» WORK TASK: Quote the comment thread about thorium below in full, word for word.

» PASSAGE FOR REVIEW:
• • •
China is absolutely winning innovation in the 21st century. I'm so impressed. For an example from just this morning, there was an article that they're developing thorium reactor-powered cargo ships. I'm blown away.
> The tech is from America actually, decades ago. (Thorium).
I guess it depends on how you see it, but regardless, the people putting it to use today doesn't seem to be in the US.
FWIW:
> Thorium was discovered in 1828 by the Swedish chemist Jöns Jacob Berzelius during his analysis of a new mineral [...] In 1824, after more deposits of the same mineral in Vest-Agder, Norway, were discovered [...] While thorium was discovered in 1828 its first application dates only from 1885, when Austrian chemist Carl Auer von Welsbach invented the gas mantle [...] Thorium was first observed to be radioactive in 1898, by the German chemist Gerhard Carl Schmidt
For being an American discovery, it sure has a lot of European people involved in it :) (I've said it elsewhere but worth repeating; trying to track down where a technology/invention actually comes from is a fools errand, and there is always something earlier that led to today, so doesn't serve much purpose except nationalism it seems to me).
Jm2c, but I really dislike those winners/losers narratives. They lack any nuance, are juvenile, and ultimately do not contribute much but noise like endless of pointless "who's better Jordan or Lebron?" debates.
• • •
Stored data entries:
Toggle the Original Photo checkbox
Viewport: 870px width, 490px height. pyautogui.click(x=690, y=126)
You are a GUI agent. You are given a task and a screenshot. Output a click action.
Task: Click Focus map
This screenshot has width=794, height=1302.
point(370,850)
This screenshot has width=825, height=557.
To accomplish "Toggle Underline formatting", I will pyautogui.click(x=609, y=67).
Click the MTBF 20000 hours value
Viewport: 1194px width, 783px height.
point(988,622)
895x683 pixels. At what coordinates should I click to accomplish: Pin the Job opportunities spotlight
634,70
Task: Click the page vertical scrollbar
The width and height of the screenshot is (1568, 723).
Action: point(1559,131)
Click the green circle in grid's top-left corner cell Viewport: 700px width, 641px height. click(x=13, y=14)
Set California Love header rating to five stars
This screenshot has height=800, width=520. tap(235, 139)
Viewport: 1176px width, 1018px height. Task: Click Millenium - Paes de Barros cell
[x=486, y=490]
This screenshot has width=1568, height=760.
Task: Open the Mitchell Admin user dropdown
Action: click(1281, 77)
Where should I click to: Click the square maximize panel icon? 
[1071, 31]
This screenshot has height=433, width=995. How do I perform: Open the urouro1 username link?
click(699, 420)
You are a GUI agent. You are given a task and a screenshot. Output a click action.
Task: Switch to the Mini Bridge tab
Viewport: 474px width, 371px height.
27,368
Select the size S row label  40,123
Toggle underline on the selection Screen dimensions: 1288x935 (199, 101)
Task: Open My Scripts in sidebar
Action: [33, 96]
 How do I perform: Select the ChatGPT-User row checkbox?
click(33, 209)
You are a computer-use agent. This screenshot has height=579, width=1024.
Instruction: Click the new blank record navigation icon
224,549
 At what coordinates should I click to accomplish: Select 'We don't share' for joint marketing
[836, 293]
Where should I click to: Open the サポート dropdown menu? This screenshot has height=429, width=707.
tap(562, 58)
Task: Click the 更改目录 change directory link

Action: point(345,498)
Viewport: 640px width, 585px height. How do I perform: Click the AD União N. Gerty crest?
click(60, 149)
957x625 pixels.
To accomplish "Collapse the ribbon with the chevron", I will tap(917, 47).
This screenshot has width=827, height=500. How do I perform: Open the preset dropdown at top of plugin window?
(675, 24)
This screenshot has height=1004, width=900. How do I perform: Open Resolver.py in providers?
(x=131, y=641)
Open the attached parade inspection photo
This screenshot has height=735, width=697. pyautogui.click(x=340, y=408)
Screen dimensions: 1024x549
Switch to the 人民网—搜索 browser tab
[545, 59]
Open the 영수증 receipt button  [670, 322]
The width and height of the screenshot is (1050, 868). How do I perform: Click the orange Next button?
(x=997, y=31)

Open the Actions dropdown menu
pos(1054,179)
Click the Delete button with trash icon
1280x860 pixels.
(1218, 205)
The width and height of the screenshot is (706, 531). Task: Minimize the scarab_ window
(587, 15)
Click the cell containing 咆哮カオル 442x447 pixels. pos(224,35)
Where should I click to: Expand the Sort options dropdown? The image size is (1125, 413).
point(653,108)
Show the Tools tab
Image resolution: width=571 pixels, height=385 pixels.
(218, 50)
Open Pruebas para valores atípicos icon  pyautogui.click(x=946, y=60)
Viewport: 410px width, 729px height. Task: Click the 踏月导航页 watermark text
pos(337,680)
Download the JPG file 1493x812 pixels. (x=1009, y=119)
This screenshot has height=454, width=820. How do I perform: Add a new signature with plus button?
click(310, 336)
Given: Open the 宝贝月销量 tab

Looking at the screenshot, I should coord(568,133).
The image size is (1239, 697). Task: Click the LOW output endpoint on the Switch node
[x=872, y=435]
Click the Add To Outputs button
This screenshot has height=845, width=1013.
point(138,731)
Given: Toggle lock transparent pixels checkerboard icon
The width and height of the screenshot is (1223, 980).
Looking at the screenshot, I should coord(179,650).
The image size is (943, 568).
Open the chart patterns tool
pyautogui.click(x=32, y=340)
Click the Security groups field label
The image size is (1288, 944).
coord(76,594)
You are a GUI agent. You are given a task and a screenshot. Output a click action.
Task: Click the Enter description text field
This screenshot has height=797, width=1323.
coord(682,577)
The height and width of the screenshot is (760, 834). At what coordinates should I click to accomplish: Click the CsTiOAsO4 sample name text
• • •
» COMPLETED TASK:
China is absolutely winning innovation in the 21st century. I'm so impressed. For an example from just this morning, there was an article that they're developing thorium reactor-powered cargo ships. I'm blown away.
> The tech is from America actually, decades ago. (Thorium).
I guess it depends on how you see it, but regardless, the people putting it to use today doesn't seem to be in the US.
FWIW:
> Thorium was discovered in 1828 by the Swedish chemist Jöns Jacob Berzelius during his analysis of a new mineral [...] In 1824, after more deposits of the same mineral in Vest-Agder, Norway, were discovered [...] While thorium was discovered in 1828 its first application dates only from 1885, when Austrian chemist Carl Auer von Welsbach invented the gas mantle [...] Thorium was first observed to be radioactive in 1898, by the German chemist Gerhard Carl Schmidt
For being an American discovery, it sure has a lot of European people involved in it :) (I've said it elsewhere but worth repeating; trying to track down where a technology/invention actually comes from is a fools errand, and there is always something earlier that led to today, so doesn't serve much purpose except nationalism it seems to me).
Jm2c, but I really dislike those winners/losers narratives. They lack any nuance, are juvenile, and ultimately do not contribute much but noise like endless of pointless "who's better Jordan or Lebron?" debates.